NAPOLI (di Atanasio Pizzi) – È risaputo come la caparbietà degli arbèreshè ha consentito che la lingua, il rito religioso e la cultura, attraverso gli atteggiamenti sociali e folkloristici, producesse elementi unici e magicamente tramandati in forma orale e attraverso la musica, mentre solo in tempi più recenti anche attraverso la scrittura e l’arte.
Gli Albanofoni unici nel genere a distanza di circa sei secoli, dalla venuta in Italia meridionale, fanno sopravvivere e riprodurre la loro cultura, inghisandola, nel ceppo matrice d’Albania.

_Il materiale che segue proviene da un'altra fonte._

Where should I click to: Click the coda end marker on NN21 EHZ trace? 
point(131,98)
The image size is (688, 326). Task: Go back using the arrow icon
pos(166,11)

Lo studio delle eccellenze albanofone, poiché minoritarie sono state ritenute per lungo tempo non rilevanti, nonostante tra le loro fila si siano distinti sistematicamente una moltitudine di illustri luminari nelle scienze sociali, letterarie, economiche e artistiche, confermando la loro operosa e pregnante genialità sin anche nelle scienze esatte.
Il primo studio mirato a definire il percorso dello sviluppo sociale della minoranza, fu realizzato da un gruppo di ricercatori della Università della Calabria, producendo l’analisi di ricerca, sprovvisti delle adeguate metodiche antropologiche e supporto etnico, elementi indispensabili per calarsi adeguatamente all’interno dell’etnia con largo spettro di lettura.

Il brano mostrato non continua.